— Task prompt —
For the records below, count the lines containing the word "height" and reply with the number alone.

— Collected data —
______

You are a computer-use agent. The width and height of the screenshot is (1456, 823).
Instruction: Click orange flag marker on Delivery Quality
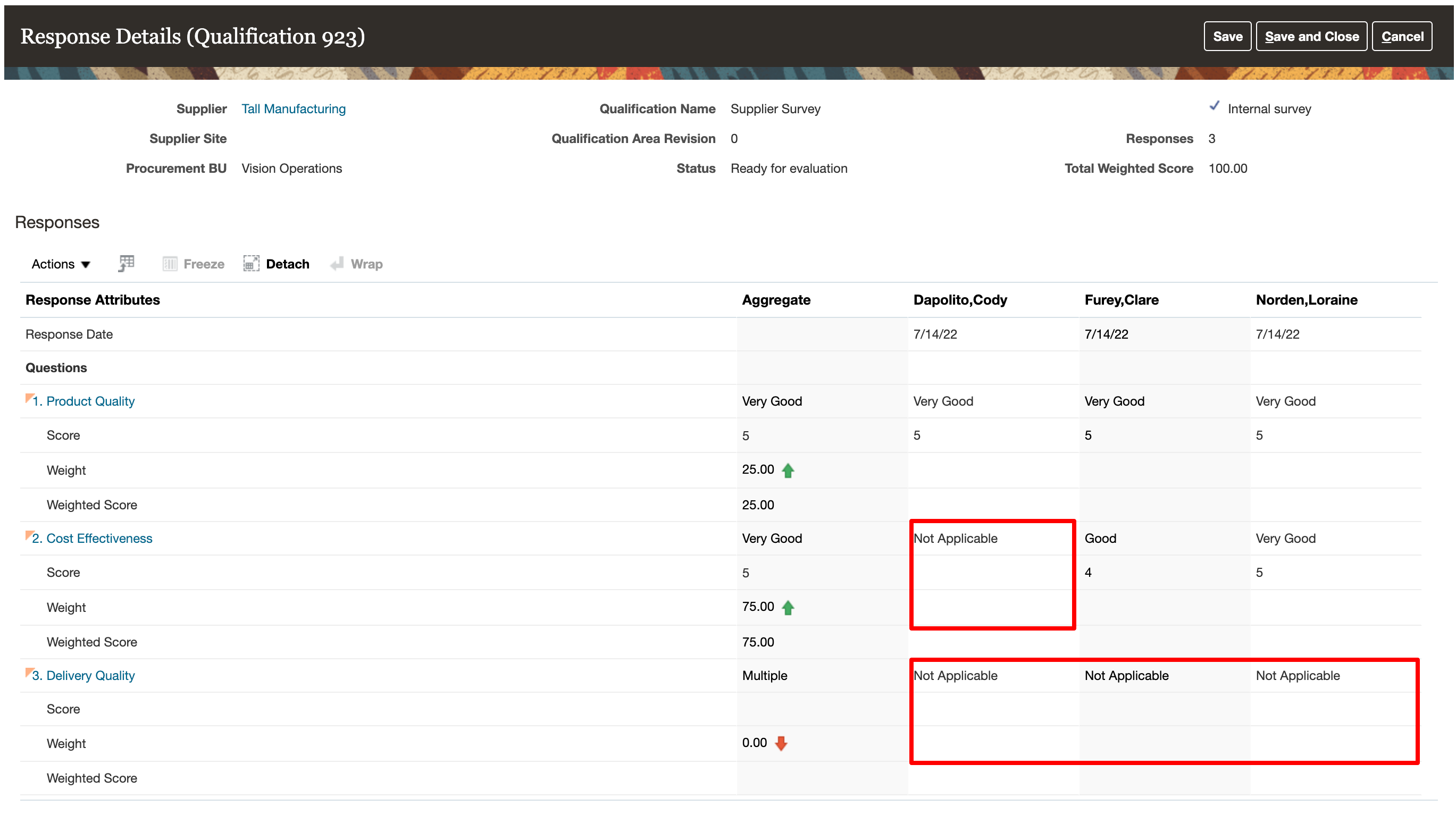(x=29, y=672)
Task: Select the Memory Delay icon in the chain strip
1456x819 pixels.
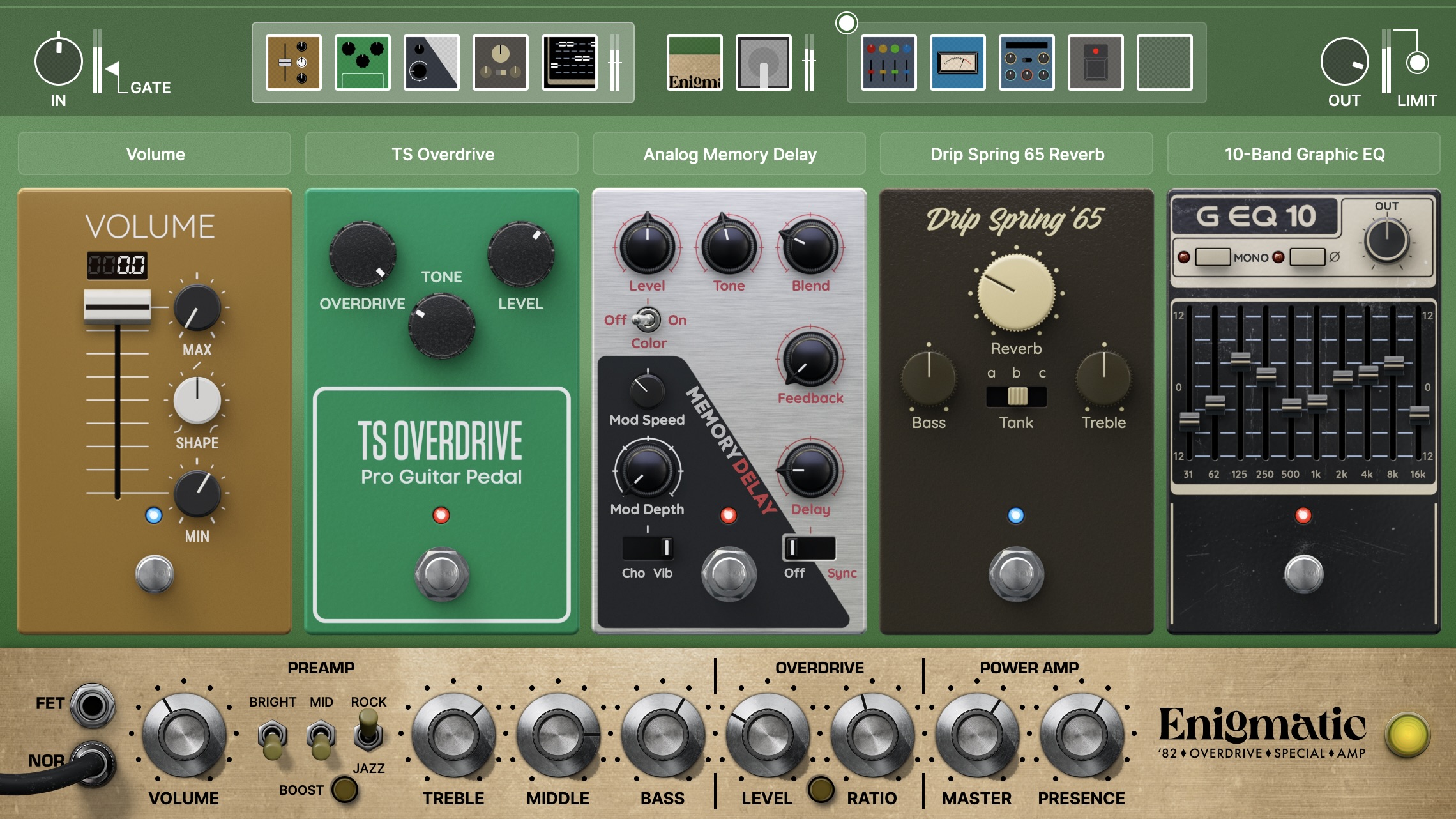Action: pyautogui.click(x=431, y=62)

______

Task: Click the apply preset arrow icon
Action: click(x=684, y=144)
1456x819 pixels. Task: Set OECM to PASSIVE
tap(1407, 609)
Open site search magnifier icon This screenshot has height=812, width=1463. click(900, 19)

______

— Exercise solution —
2